Working on the Voice has been a highlight of my college career


In my first semester as a student at The College of Wooster, an acquaintance of mine, Madeleine O’Neill, convinced me to come copy-edit for the Voice, playing on my pedantic disposition toward grammar. During the second semester, acquaintance Dominic Piacentini invited me to write a movie review for the “Arts & Entertainment” section. (I chose to attend and review a matinee showing of Nicholas Sparks’ Safe Haven. I was alone, all of my friends refusing my offer to buy their tickets if they would accompany me.) Now, Maddi and I have dated for two-and-a-half years, and I consider Dom a friend I now see far too infrequently (he graduated last year).

In many ways, my time at the Voice has been a case study of my experience at Wooster. Acquaintances pull you into new activities and become friends along the way. You find yourself taking on multiple roles you never knew you wanted simply because that’s what the organization needs (thus my yearlong tenure in “Features,” a semester editing “Viewpoints” and a semester as a chief copy editor).

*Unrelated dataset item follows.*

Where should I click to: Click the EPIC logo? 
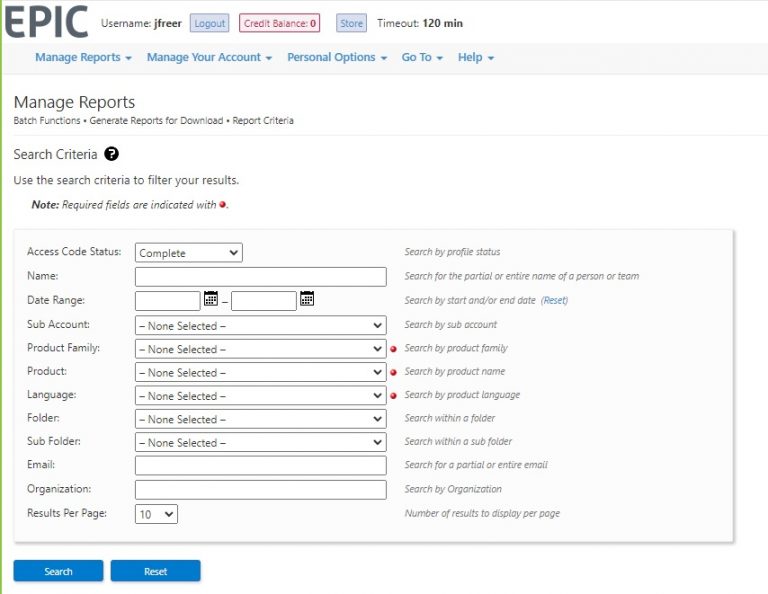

I’ve stayed on the Voice not because I enjoy its constitutive activities — the task of managing a section can be an onerous addition to the variety of other obligations that encumber one at any given time — but because I think it serves an important function on this campus (and that it can continue to improve the degree to which it does so). My first year at Wooster, this paper was publishing articles such as “Student Opinions on the DOMA Case.” Why were we as a student newspaper ever wasting space on student opinions about national issues? There has been a decided shift, as I see it, to covering issues of local relevance and importance to the student body.

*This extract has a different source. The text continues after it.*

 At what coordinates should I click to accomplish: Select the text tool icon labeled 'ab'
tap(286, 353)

Do we always get it right? No. Of course not. Nobody ever does. Sometimes we didn’t know how to handle a new situation, such as the unfortunate passing of Melissa Schultz last school year, which we covered in the “Features” section with the hope of paying tribute without exploiting the tragedy. There was general disapproval, and we probably got that decision wrong. I, for one, will always regret the terrible job I did covering the receipt of the Barry Goldwater scholarship by two students last year. Because of how I went about collecting information, I accidentally ended up making one of the student recipients and a professor involved with the award feel as if the Voice did not consider it an important story. This was a terrible mistake on my part, and I have not ceased to remember it.

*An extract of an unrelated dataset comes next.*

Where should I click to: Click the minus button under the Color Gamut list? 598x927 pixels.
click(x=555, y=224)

But this persistent striving at the core of what we do at the Voice is, I think, an important aspect of human activity. We come to the paper each week not because we’re paid or because we receive any sort of recognition — we’re far more likely to piss off administrators or students, often by asking questions they don’t like or covering issues they think should have remained silent (see certain administrators’ questioning of why students need to know about the Res Life budget or student outrage because we dared to name a student trafficking in a large amount of drugs at the College) — but because we want to do our best to make the campus a better, more-informed, more-active place. This is what drives us; this is to what we are committed.

I’ll end with one final comment. This year, I have also chaired Campus Council. This desire for a more-active campus body is essential, or else students are going to get screwed over. I’ve watched your representatives vote against policies designed to serve students simply because administrators didn’t like them.

You need to elect people who don’t roll over as soon as college employees disagree, who are willing to stand up for and who are capable of articulating student interests and desires. There have also allegedly (according to at least one member of the Campus Life Office) been discussions about eliminating Campus Council or restricting its power in certain areas so that administrative offices can determine their own rules after obtaining “student input.” Again, if the student body isn’t more active (and if we at the Voice fail to provide you with the information fueling that activity), then we will shift to a governance modality wherein the power of students is suppressed and administrative agents manage and rule us.

I don’t want this, which is why I’m on the Voice and on Campus Council. For better or worse, I implore you to fight for your interests as students. Let acquaintances drag you somewhere new to fight for something new. Maybe it will make a difference, maybe not. But there’s no harm in trying.